Tuesday, August 2, 2011

I Don't Even Like Crackers by Eric Sparks

The other day, while I was sleeping, my parents came to visit me; for some reason, they arrived late, around midnight or maybe even one. They hadn’t told me they were coming, but I still knew; I can always feel it when they’re coming; it’s the only time I’m happy and sad.
For some reason, they brought an industrial size box of Goldfish crackers. If a normal, grocery-store box holds three hundred or so crackers, then they must have given me four or five thousand little yellow fish. Obviously I was pleased; free food is free food and I have been hungry lately anyways. For all intents and purposes, it was a good visit and a good gift.
I put the Goldfish away in the cupboard and I laughed because the box hardly fit; it all seemed a little ridiculous. With the crackers carefully put away, I turned my attention to my family, where it had really been the whole time. I hugged my dad; I kissed my mom on the cheek.
We talked and lounged for a long while; whenever I see my parents, there is always lots to be said. My mom is worried about my health; my dad is concerned about my soul. But they don’t do all the talking; it’s more like a Socratic dialogue about the nature of suffering. Buddhists believe all life is suffering; they’re wrong, but they’re the closest to the truth.
In the middle of the night, during the conversation, my mom went to the bathroom. My dad I talked about the Lakers while she was gone; we talked about school when she got back. Later my dad used the restroom, so my mom and I talked about videogames; then we talked about school when he got back.
It was around this time that the entire situation went absurd; simply bizarre.
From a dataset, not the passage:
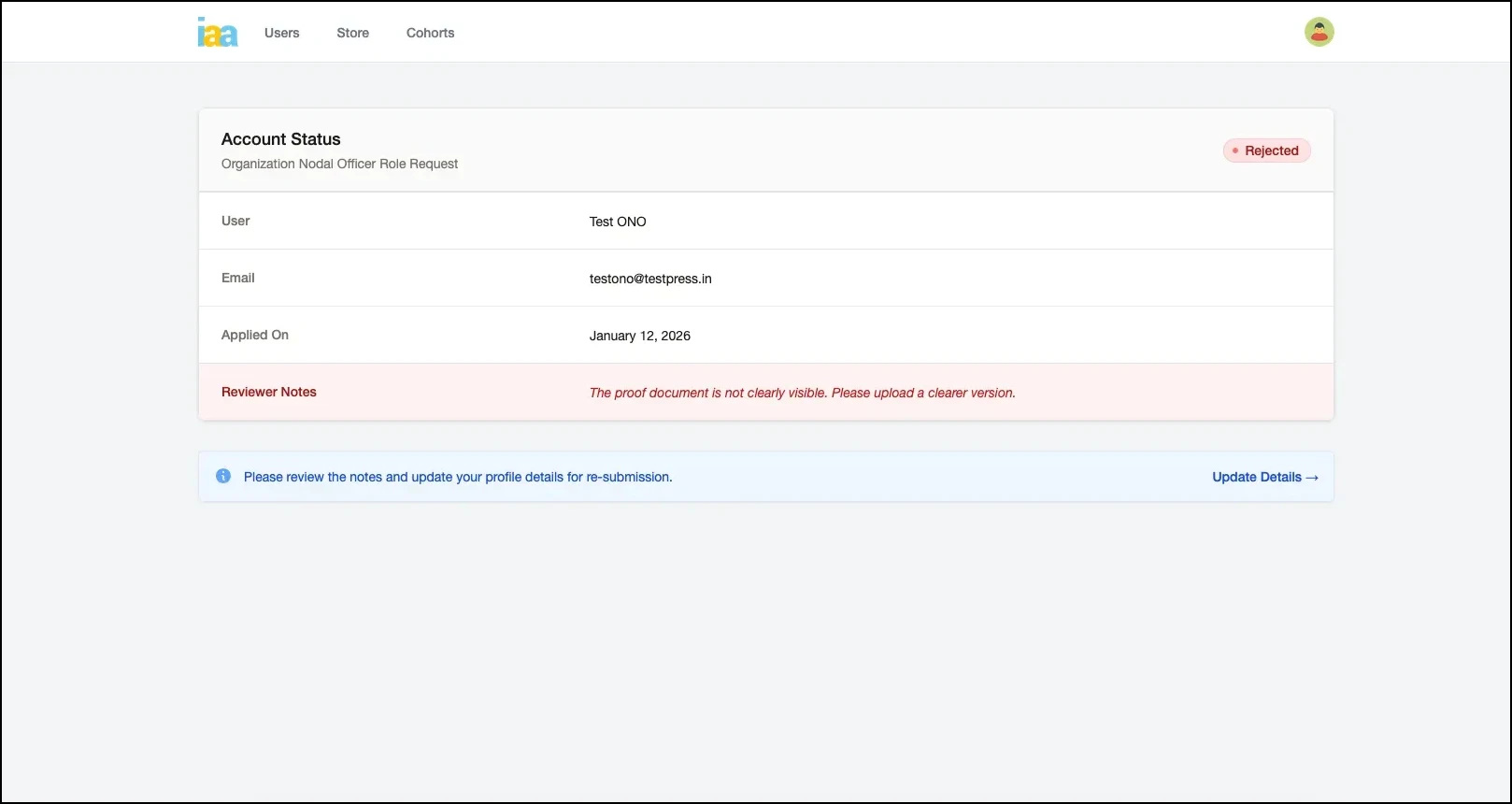
Task: Select the Test ONO user name
Action: [x=618, y=222]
My mom looked up, and spoke up, in a meaningful manner, “Eric, we need you to take care of the Goldfish…”
I was obviously confused, “The crackers?”
“Yes, the crackers.”

I sat down surprised; why were those fucking little fish so important?
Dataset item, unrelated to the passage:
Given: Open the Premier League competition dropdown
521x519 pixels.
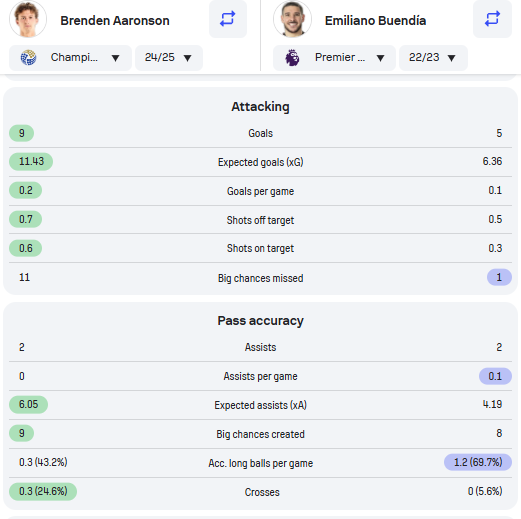Looking at the screenshot, I should point(334,58).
So I asked, “Mom, why are those fucking little fish so important?” And she rattled off an answer while my dad sat behind her and looked somber, but still agreed with her. I wish I remembered the answer, it would make life easier when they ask me about the Goldfish now; trust me, I still have to take care of the Goldfish now, and if I knew the truth, or any truth, then maybe I wouldn’t have to lie.
It’s all fucking absurd though; I don’t even like Goldfish.